# start of Entries shown

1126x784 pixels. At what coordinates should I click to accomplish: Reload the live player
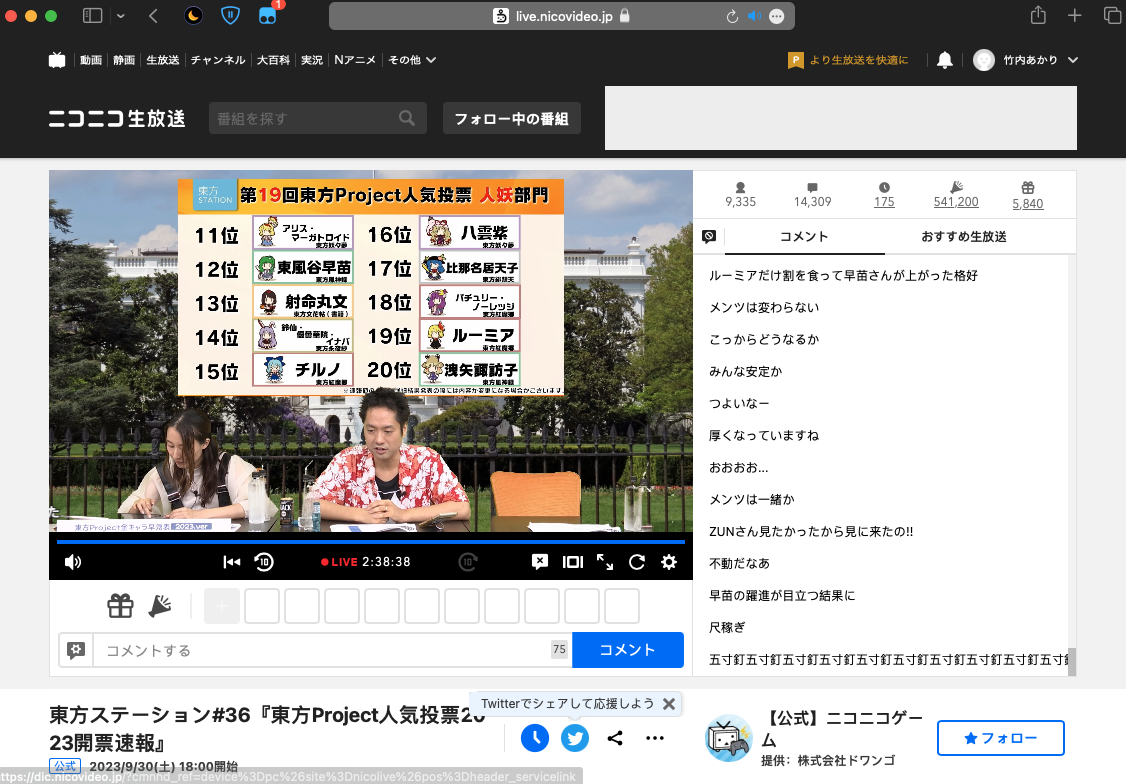637,562
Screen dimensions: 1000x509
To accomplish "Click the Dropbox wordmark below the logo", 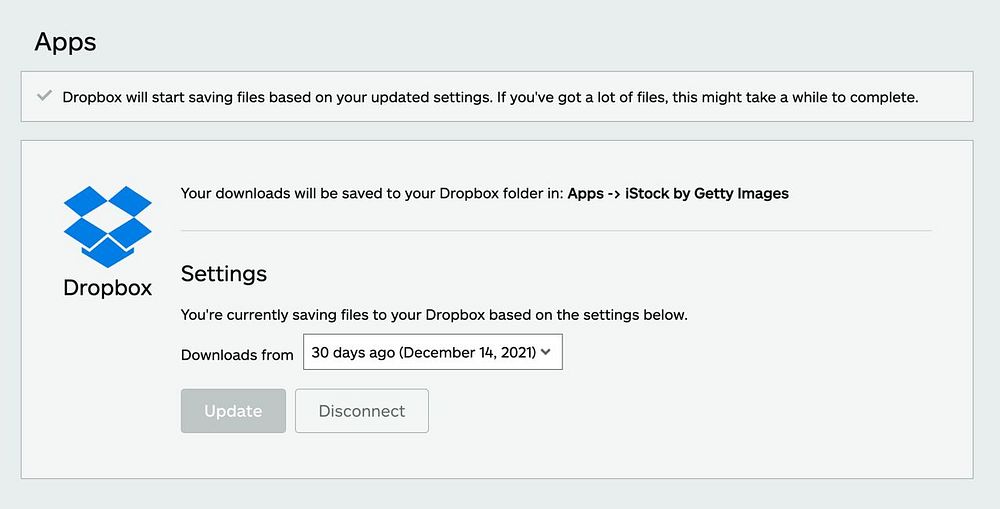I will [107, 288].
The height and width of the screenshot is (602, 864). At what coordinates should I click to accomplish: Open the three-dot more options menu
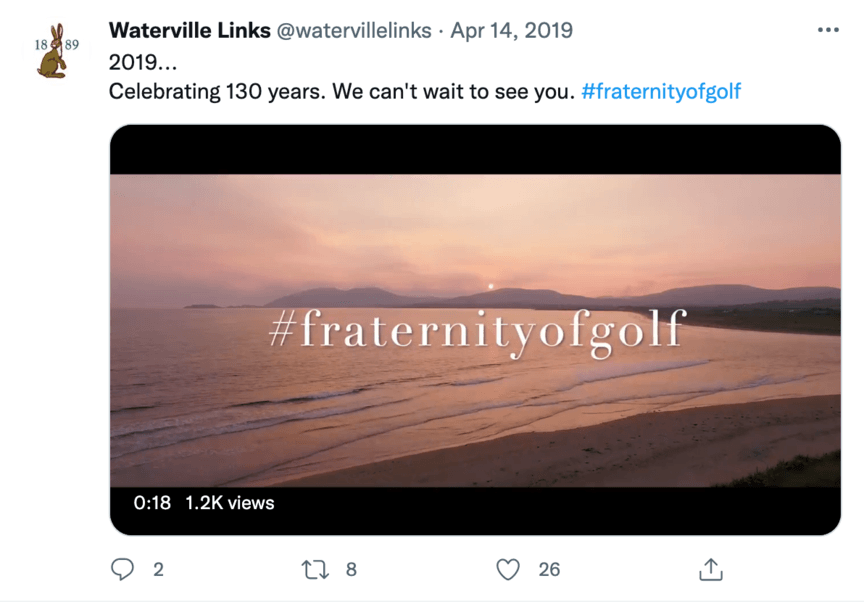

# end of Entries shown

Goal of the exercise: Locate each line in the entries above that contains the word "coordinates" and copy those lines out.

Final result:
1126x784 pixels. At what coordinates should I click to accomplish: Reload the live player
The height and width of the screenshot is (602, 864). At what coordinates should I click to accomplish: Open the three-dot more options menu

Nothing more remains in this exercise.